* [Work to be completed]
Exactly as written, copy every line from the one containing "You are a computer-use agent." through the end of the records, with the pictures left out.

Dataset entries
....
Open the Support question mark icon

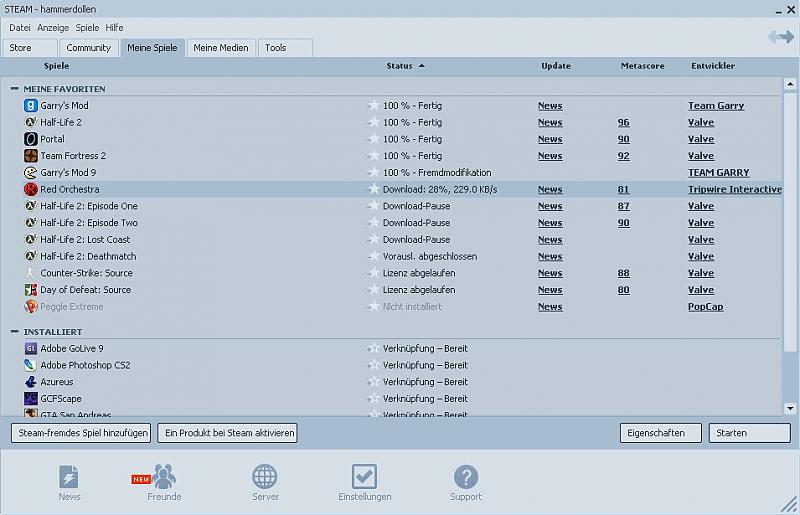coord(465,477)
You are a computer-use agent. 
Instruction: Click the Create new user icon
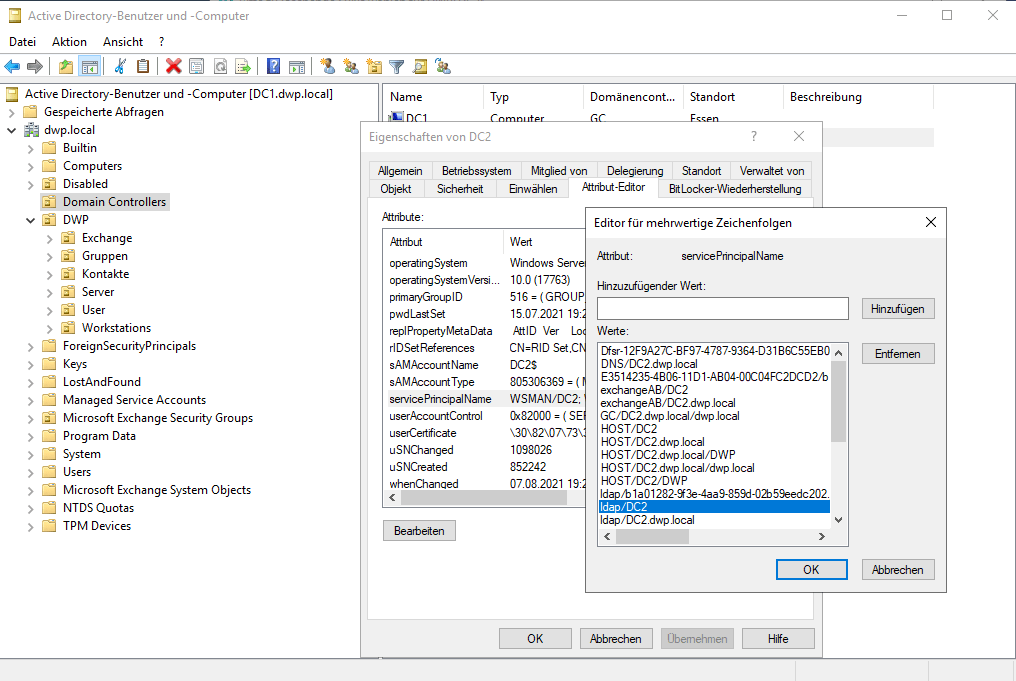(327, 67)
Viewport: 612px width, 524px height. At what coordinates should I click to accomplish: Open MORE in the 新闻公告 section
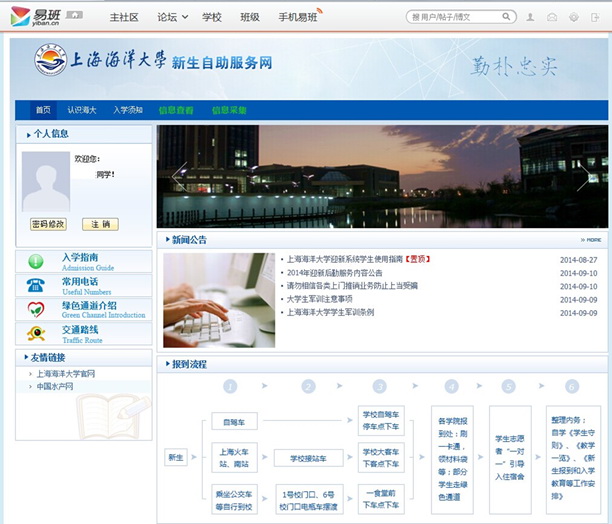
....
* [Written response]
You are a computer-use agent. 
Instruction: Click the Create new user icon
(327, 67)
Viewport: 612px width, 524px height. At what coordinates should I click to accomplish: Open MORE in the 新闻公告 section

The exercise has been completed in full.